> _Passage to read_:
########

2014.07.21 Monday ACHK

Are elementary particles ultimate fate of black holes?

From the “no hair theorem” we know that black holes have only 3 characteristic external observables, mass, electric charge and angular momentum (except the possible exceptions in the higher dimensional theories). These make them very similar to elementary particles. One question naively comes to mind. Is it possible that elementary particles are ultimate nuggets of the final stages of black holes after emitting all the Hawking radiation it could?

Yes, black holes are special kinds of elementary particles. That’s how they have to be represented in every consistent quantum theory of gravity. This representation of a black hole becomes especially useful and important for small black holes – whose mass is not much larger than the Planck mass.

And indeed, a black hole evaporates, which is just a form of a decay of a heavy elementary particle, and when it becomes very light, at the end of the Hawking evaporation process, it is literally indistinguishable from a heavy elementary particle that ultimately decays into a few stable elementary particles.

########

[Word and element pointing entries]
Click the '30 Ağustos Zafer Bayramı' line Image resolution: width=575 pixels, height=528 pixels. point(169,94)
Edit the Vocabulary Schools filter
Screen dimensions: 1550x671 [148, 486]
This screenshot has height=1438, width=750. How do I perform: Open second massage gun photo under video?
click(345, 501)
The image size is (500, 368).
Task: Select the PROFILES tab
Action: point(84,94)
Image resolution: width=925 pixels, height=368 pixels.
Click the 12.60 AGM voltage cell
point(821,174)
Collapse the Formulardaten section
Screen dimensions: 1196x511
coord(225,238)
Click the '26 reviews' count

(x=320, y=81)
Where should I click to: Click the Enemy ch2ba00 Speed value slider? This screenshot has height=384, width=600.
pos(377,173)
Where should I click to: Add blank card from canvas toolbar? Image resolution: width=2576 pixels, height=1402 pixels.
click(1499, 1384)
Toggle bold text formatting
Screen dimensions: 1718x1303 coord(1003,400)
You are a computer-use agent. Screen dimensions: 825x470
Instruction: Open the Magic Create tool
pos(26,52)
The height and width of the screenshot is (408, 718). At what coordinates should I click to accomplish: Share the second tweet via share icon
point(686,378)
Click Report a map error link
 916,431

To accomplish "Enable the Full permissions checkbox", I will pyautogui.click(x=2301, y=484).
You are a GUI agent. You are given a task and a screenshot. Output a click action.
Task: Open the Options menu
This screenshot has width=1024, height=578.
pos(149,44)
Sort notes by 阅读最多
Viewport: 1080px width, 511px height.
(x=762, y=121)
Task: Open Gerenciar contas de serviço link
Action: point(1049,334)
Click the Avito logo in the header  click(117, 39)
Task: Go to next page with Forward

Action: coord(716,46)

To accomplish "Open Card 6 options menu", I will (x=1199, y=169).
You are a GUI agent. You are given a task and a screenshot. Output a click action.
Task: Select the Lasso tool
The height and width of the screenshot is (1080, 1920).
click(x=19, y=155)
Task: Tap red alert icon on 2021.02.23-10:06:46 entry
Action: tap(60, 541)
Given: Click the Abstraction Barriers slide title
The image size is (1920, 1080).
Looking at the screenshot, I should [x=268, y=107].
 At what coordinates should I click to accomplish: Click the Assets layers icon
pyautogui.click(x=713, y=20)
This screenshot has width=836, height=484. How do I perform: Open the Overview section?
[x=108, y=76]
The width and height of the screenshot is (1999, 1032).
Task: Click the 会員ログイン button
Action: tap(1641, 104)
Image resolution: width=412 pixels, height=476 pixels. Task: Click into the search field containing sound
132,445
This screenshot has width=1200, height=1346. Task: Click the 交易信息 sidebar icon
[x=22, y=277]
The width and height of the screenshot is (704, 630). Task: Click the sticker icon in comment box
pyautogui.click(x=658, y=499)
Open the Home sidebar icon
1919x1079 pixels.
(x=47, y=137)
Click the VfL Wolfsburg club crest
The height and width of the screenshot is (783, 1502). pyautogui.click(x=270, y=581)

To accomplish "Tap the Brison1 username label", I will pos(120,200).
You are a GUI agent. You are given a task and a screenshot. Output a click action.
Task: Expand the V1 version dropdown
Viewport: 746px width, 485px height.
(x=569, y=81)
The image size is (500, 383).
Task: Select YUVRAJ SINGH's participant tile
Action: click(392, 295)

########

> _Work to complete_: Please copy out the passage on black holes and elementary particles from above in full, word for word.

> _Written response_:
2014.07.21 Monday ACHK

Are elementary particles ultimate fate of black holes?

From the “no hair theorem” we know that black holes have only 3 characteristic external observables, mass, electric charge and angular momentum (except the possible exceptions in the higher dimensional theories). These make them very similar to elementary particles. One question naively comes to mind. Is it possible that elementary particles are ultimate nuggets of the final stages of black holes after emitting all the Hawking radiation it could?

Yes, black holes are special kinds of elementary particles. That’s how they have to be represented in every consistent quantum theory of gravity. This representation of a black hole becomes especially useful and important for small black holes – whose mass is not much larger than the Planck mass.

And indeed, a black hole evaporates, which is just a form of a decay of a heavy elementary particle, and when it becomes very light, at the end of the Hawking evaporation process, it is literally indistinguishable from a heavy elementary particle that ultimately decays into a few stable elementary particles.